Haribo: Kids... and David Cameron love it so, but how did Tangfastics become the PM's fuel of choice?

 

For the Prime Minister at the European Union budget negotiations on Thursday night, it was less the through-the-night fare of beer and sandwiches and more Nespresso and Haribo. It's no surprise to hear that as he was trying to scalp the £1trillion EU budget he was buzzing on espresso (newspapers reported there were only the red, decaf capsules left next to the machine on Friday morning). But Haribo? The little gummy bears? The little GERMAN gummy bears?

It seems a little, well, un-prime ministerial on first glance; a little déclassé. You can't see Clement Attlee folding up his papers, leaning in his chair and slipping small gelatinous animals between his teeth while smoking his pipe. But then, times change. As the Haribo jingle says: "Kids and grown-ups love it so –the happy world of Haribo."
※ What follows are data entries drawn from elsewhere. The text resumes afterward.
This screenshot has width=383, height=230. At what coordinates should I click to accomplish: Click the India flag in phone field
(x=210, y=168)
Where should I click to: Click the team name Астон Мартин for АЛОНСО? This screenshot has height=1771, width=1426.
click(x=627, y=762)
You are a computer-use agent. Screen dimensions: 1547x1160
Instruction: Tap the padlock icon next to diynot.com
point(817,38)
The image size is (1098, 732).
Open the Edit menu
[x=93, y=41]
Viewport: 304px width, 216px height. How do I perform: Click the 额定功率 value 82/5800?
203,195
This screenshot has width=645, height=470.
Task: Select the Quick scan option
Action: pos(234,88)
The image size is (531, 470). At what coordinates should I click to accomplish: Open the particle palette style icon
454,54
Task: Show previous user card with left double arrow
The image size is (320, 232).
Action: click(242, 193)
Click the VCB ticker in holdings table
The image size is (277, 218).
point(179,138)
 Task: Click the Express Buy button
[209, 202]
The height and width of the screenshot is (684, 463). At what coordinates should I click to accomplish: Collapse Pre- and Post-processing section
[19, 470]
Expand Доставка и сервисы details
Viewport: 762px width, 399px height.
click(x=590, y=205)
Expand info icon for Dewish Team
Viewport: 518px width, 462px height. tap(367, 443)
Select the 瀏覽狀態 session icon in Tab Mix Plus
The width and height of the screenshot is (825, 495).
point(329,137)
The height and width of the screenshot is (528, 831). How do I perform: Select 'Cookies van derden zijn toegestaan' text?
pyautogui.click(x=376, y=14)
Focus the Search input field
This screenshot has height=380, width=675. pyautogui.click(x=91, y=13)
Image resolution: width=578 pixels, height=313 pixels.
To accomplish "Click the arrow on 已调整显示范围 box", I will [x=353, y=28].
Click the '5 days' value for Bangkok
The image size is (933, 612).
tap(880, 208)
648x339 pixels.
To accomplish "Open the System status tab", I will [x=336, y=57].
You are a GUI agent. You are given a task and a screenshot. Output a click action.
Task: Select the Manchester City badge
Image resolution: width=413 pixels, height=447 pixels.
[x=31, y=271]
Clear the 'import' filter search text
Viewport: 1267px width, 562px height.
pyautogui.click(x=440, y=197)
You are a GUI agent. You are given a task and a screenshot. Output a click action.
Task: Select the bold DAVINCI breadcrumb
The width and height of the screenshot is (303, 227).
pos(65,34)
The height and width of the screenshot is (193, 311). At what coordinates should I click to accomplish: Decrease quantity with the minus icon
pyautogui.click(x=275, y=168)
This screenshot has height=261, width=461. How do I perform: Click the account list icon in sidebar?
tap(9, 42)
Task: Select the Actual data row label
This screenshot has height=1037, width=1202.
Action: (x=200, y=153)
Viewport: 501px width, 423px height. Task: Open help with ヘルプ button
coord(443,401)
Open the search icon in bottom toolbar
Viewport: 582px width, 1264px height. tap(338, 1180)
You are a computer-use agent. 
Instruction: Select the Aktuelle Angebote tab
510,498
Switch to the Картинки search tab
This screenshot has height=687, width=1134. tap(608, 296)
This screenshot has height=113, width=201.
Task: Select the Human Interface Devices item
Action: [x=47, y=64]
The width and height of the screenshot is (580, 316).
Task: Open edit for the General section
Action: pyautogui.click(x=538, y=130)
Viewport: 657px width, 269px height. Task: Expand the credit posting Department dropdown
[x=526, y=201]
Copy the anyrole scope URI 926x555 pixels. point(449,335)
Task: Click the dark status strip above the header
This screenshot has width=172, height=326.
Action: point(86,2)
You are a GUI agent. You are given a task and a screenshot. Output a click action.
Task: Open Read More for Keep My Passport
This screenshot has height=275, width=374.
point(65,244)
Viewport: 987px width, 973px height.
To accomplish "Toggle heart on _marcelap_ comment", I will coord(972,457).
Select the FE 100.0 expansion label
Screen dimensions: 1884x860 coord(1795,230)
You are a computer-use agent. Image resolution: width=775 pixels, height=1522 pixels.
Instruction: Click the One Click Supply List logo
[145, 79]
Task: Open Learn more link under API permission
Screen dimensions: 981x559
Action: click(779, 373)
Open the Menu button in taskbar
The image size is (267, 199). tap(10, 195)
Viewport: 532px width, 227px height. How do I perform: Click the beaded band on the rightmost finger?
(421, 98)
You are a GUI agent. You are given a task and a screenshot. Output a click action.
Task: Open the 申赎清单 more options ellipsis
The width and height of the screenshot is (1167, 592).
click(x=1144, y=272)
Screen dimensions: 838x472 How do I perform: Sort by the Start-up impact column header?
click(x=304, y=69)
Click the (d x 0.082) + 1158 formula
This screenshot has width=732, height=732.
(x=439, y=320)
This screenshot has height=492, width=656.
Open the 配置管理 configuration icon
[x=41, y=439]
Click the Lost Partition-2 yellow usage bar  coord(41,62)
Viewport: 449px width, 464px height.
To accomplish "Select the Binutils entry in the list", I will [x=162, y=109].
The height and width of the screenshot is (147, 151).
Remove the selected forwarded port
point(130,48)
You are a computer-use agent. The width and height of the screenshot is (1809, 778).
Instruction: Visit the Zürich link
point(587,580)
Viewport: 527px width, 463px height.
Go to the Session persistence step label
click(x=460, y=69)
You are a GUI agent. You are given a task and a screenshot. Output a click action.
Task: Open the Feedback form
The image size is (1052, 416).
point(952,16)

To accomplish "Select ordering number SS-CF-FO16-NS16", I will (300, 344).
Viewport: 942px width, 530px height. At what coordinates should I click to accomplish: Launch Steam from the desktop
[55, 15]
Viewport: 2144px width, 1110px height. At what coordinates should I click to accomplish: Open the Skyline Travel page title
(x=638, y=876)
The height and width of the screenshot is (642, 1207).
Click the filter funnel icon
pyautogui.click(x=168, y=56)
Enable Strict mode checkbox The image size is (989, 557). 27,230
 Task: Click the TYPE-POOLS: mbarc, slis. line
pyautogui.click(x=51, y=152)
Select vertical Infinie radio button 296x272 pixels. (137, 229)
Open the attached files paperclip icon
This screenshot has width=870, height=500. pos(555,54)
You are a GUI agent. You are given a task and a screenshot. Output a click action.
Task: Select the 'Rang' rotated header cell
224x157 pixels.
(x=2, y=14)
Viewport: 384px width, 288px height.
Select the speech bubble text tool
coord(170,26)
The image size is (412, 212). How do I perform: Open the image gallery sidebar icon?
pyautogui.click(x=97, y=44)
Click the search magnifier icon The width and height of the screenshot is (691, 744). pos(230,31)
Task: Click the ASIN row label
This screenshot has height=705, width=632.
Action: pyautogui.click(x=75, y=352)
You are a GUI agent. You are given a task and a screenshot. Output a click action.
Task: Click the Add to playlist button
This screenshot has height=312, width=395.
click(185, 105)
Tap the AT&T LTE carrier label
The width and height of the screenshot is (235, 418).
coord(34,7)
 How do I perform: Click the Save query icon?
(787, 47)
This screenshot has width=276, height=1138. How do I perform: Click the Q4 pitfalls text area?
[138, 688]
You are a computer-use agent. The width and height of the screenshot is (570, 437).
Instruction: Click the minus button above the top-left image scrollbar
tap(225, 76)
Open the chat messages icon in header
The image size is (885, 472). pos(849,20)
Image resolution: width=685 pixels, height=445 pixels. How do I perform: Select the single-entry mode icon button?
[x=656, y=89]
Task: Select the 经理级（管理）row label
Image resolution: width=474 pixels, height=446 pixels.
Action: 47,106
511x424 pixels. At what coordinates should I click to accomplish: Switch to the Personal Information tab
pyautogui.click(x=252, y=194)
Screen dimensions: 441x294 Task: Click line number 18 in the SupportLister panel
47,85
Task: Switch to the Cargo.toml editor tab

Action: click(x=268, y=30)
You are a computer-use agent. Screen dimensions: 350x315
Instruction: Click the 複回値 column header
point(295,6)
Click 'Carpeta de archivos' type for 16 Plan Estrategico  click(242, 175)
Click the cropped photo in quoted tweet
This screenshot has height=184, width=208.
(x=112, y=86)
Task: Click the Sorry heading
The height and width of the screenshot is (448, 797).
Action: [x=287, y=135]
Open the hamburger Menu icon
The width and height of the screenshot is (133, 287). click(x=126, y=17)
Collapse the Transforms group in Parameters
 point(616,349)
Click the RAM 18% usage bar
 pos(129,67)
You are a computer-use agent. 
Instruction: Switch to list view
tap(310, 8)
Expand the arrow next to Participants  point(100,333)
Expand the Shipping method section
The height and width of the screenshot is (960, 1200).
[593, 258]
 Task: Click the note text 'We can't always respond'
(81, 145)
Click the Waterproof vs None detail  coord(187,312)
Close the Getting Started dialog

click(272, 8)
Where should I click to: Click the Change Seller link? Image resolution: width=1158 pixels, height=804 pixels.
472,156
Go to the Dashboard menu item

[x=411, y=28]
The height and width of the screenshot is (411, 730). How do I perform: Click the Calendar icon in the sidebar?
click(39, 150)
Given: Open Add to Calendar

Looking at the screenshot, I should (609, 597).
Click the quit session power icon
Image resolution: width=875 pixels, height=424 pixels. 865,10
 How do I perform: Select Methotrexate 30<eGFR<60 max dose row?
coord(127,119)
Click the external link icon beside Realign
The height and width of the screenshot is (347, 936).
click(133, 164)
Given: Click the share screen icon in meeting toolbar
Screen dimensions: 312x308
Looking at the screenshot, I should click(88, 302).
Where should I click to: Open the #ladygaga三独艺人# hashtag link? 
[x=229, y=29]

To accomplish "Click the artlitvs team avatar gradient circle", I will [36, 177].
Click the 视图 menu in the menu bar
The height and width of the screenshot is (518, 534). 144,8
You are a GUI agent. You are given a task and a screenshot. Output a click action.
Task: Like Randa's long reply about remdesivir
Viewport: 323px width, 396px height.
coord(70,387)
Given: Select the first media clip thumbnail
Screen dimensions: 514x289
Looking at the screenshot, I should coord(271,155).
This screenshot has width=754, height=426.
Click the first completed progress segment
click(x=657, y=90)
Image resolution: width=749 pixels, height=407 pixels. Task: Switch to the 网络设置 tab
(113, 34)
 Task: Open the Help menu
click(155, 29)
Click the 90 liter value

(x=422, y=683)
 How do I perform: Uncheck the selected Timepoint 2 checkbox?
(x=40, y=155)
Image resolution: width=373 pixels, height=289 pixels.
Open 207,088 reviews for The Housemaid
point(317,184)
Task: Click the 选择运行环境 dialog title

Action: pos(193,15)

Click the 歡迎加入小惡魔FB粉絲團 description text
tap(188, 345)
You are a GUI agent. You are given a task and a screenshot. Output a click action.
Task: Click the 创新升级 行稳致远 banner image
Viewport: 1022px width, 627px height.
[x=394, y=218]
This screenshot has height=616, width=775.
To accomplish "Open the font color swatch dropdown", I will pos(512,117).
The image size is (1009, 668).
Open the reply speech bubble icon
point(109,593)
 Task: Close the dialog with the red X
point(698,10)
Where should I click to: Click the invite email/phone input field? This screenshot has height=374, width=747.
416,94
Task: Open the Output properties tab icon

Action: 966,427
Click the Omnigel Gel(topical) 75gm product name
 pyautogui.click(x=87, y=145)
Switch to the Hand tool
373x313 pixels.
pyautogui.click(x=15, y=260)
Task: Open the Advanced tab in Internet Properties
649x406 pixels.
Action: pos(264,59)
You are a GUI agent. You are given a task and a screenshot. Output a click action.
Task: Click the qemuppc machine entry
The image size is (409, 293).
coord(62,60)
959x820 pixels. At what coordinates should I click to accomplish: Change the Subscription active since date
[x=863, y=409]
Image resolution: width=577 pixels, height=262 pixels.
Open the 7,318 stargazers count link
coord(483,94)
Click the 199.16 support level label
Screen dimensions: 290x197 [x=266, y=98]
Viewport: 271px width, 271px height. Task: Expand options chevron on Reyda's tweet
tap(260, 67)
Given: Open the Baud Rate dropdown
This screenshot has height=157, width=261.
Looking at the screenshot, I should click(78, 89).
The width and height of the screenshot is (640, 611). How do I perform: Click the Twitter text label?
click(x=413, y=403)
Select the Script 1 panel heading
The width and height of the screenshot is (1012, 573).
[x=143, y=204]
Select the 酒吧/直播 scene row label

And it's a happy world for the firm founded by Hans Riegel in 1920 in Bonn (the name comes from the name and location: Ha-ri-bo). His starting capital, legend has it, was a sack of sugar, a marble slab, a stove and a kettle – and he married his first employee, Gertrud.

Today his dancing bears (the original sweet) dominate the market – Haribo is the largest sugar confectioner in the UK (second only to Wrigley). The brand has 16 factories across the world. In the UK it operatesthrough a company called Dunhills, which it bought out in 1994. And Starmix, Strawbs, Goldbears and all its many other varieties have been on sale in UK shops for only 29 years. Sales last year were £111.6m.

From its base in Pontefract, West Yorkshire, it churns out 250 million bags (about 40,000 tons) for the UK market a year. Some of which, we learn from a loose-lipped Berkshire shopkeeper, have ended up in the semi-regal Middleton household. If you work at Haribo, you don't have to buy its wares – you can "test" as many as you want. And the genial owner, Hans Riegel II, is said to do that with every new line in his £1.2bn empire. The sweets are so popular that they were included as a measure of the nation's rate of inflation in the Consumer Price Index and Retail Price Index when each were updated in 2012.

According, to Vince Bamford, of trade magazine The Grocer, this sums up the general trend: Haribo are the glass-jarred, corner-shop sweets of the 21st century. "It has done very well with the sharing bags – children like the size and adults like the value-for-money element," he says. It has also been particularly successful at targeting "beyond the shelf" retailers, too – such as cinemas and sports clubs.

Perhaps Mr Cameron is just reflecting the mores of all us plebs. It seems most of us have a taste for the little chewy treats. It's not as odd a choice of stiffener as some of his predecessors have relied upon. Gladstone once gave a five-hour Budget speech fortified by a mixture of dry sherry and whisked egg – which makes Nespresso and Starmix sound positively gourmet.